The Showroom
Exhibition

Phillip Lai

00460

26 February - 30 March 1997

Phillip Lai's work at The Showroom involved the construction of objects and images which addressed 'fluid' states; the transformation via a soy-sauce fermentation unit, of solids to liquid and the absurd fusion, through biro drawn directly onto the gallery wall, of automatic drawing and the 'letting', or exhumation, of a consciousness.

The front gallery contained the workings of a liquid food (soy sauce) in fermentation. It is a site of real production vitrined, as it were, by the gallery's glass frontage. In the absence of institutional checks the production proceeded with the logic of one mind, combining a pragmatism and "evil" embodied by a home-brew experiment - or a bootleg distillery. It is nonetheless a process of science - a direction towards "sublimation", from solid to gas, that found itself floundering somewhere between, in fluid mass.

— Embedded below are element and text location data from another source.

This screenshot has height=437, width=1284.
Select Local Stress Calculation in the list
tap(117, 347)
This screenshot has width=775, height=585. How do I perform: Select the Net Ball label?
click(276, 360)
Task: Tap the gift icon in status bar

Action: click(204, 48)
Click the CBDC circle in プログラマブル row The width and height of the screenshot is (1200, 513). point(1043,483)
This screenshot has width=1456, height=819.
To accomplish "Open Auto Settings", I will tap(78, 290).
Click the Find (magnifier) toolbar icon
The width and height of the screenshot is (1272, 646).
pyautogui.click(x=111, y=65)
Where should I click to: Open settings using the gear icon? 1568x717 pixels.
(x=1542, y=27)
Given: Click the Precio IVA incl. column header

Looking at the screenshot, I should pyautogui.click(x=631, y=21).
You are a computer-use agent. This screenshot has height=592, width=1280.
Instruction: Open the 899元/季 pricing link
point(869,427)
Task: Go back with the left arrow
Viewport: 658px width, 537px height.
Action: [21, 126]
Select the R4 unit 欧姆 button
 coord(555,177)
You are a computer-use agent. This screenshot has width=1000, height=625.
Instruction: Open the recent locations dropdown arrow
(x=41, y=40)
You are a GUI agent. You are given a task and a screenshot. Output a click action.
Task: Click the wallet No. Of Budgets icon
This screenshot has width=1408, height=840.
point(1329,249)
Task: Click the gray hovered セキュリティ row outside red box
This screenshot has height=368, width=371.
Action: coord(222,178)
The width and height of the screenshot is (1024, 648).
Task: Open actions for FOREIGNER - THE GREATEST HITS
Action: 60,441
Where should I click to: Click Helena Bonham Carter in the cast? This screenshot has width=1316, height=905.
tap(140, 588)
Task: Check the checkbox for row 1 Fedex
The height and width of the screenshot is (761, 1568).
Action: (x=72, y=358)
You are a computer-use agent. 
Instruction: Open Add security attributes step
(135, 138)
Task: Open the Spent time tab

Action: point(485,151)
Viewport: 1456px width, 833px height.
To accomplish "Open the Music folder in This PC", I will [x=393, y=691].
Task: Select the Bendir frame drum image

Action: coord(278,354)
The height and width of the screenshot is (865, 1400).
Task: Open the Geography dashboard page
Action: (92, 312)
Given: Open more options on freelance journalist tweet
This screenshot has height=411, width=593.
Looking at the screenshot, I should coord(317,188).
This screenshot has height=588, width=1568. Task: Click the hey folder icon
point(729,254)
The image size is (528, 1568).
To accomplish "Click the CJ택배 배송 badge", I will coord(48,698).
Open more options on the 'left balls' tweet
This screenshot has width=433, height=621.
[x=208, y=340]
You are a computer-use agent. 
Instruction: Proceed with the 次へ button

The back gallery was posited as a landscape of unease. The walls of this room harboured liquids form rendered in biro. Appearing as enlarged doodles which referenced existential processes the work also betrayed a self-consciousness and leaked with generic form that proposes it as a"smart" liquid. This mental outpouring was petrified as an overall scene which revealed a perplexity at the loss of, and recuperation of, the involuntary act.

As in previous works the phenomena Lai presents were located in a space that the artist had defined, and continued to explore, between generic notions of, and his experience of, the East and the West. Rather than maintaining simple dichotomies Lai's works reflected the complexity of the reality of being composed of both.